E pensare che a opporsi al ripristino dei vecchi vitalizi è stata persino l’Avvocatura del Senato che con fermezza ha chiesto alla Commissione Caliendo che venissero respinti i ricorsi degli ex senatori in quanto “infondati”. Anche alla luce del parere del Consiglio di Stato che era stato acquisito dall’Amministrazione di Palazzo Madama e che aveva dato piena legittimazione al taglio varato dai due rami del Parlamento. Tanto da indurre l’Ufficio per gli affari legali di Palazzo Madama a sentenziare che “le due deliberazioni delle Camere in materia di ricalcolo dei vitalizi non esplicitano alcuna finalità punitiva e, pertanto, non hanno fondamento le doglianze” dei ricorrenti. Ma Caliendo ha tirato dritto. Ricevendo applausi a scena aperta dagli ex parlamentari in fiduciosa attesa, la maggior parte dei quali rappresentati dall’avvocato Maurizio Paniz. “Ho la massima fiducia in coloro che sono stati chiamati a giudicare”, commenta Paniz. Che, dettaglio non trascurabile, beneficerebbe anche lui della controriforma dei vitalizi essendo stato deputato, naturalmente berlusconiano, dal 2001 al 2013.

Scusaci, Savastano

“Mo ce ripigliamm’ tutt’ chell che è ’o nuost’” (ora ci riprendiamo tutto quello che è nostro). Lo dice Pietro Savastano all’inizio della seconda stagione di Gomorra, quando annuncia ai fedelissimi riuniti in un garage la riconquista di Napoli. La frase ci è tornata alla mente quando Ilaria Proietti ci ha portato la notizia del ritorno dei vitalizi cancellati appena un anno fa. Dal verdetto del sedicente “Organo di giustizia interno” del Senato trasuda la stessa sete di vendetta e di rivalsa che aleggia nel Palazzo da quando s’è sparsa la voce che i 5Stelle sono morti, dunque la ricreazione è finita e tutti possono tornare alle antiche arti prensili. Solo che questa Restaurazione non è fiction: è tutto vero. L’“autodichia” (giustizia domestica) senatoriale è presieduta da Giacomo Caliendo, compianto sottosegretario alla Giustizia di B. e habitué della P3, dunque promosso al vertice dell’insigne sinedrio da Maria Elisabetta Alberti Casellati e dal di lei capo di gabinetto Francesco Nitto Palma, già intimo di Previti e guardasigilli di B.. Queen Elizabeth, fra l’altro, è già seduta su un mega-vitalizio che, contro le regole, le cumula pure i quattro anni del Csm.
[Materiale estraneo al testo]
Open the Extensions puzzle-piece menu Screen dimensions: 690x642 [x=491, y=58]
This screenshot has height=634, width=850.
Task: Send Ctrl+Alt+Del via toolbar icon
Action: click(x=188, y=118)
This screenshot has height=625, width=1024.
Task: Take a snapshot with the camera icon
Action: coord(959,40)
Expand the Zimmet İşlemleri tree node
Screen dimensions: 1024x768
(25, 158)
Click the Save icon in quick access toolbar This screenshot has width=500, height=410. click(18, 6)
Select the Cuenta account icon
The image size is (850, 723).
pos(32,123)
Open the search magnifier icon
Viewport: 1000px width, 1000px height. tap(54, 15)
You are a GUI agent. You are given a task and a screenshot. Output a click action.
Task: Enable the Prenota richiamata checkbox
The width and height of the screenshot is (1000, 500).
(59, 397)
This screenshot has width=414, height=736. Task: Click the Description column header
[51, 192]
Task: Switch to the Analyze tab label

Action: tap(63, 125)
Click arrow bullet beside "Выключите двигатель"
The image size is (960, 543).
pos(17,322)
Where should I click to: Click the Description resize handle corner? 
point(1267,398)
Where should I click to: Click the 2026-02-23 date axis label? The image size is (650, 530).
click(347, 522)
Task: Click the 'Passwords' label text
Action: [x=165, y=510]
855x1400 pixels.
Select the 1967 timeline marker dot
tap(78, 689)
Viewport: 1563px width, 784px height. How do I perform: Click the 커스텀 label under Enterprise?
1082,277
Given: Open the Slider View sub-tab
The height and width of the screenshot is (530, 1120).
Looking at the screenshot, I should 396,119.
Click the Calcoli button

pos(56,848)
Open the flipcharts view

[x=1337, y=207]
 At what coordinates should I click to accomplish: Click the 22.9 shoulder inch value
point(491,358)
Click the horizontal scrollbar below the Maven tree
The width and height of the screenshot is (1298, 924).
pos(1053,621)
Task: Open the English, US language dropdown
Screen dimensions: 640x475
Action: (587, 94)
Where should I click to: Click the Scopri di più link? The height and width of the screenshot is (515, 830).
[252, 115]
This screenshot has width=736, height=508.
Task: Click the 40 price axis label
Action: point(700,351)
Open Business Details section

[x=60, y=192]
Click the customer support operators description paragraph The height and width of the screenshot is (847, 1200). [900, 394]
Il 20 febbraio sarebbe fissata l’udienza del tribunalino “casa & bottega” per vagliare i ricorsi di 700 ex senatori vilmente colpiti negli affetti più cari (i portafogli) dalla delibera della Camera voluta dai 5Stelle e recepita obtorto collo dal Senato, che impone il ricalcolo contributivo dei vitalizi e li sforbicia a chi prendeva più di quanto dovuto per i contributi versati. Come per i comuni mortali. Lì dovrebbero votare in cinque: oltre Caliendo, i laici Cesare Martellino, ex magistrato anche lui in ottimi rapporti con Previti e con B. (che lo nominò nel 2001 a Eurojust al posto di Caselli) e Alessandro Mattoni (avvocato); e i senatori Alessandra Riccardi (M5S) e Simone Pillon (Lega). Ma la camera di consiglio sarà finta, perché Caliendo ha già scritto la sentenza e persino il comunicato stampa. Peggio dei giudici di Asti che han condannato un tizio prima dell’arringa dell’avvocato. La sentenza, poi, è uno spasso: “Il vitalizio ha una connotazione previdenziale”, cioè è una pensione. E va restituito integralmente ai 700 ricorrenti con tanto di arretrati, in base ai sacri “principi della Corte costituzionale” (e pazienza se la Cassazione ha già dichiarato inammissibile il ricorso di un ex). Ciliegina sulla torta: con la sentenza del Caliendo solitario, il vitalizio senza tagli lo percepiranno lo stesso Caliendo (quando finalmente lascerà il Senato) e Nitto Palma (subito, visto che è già ex). Ci scusiamo con la famiglia Savastano per l’offensivo accostamento.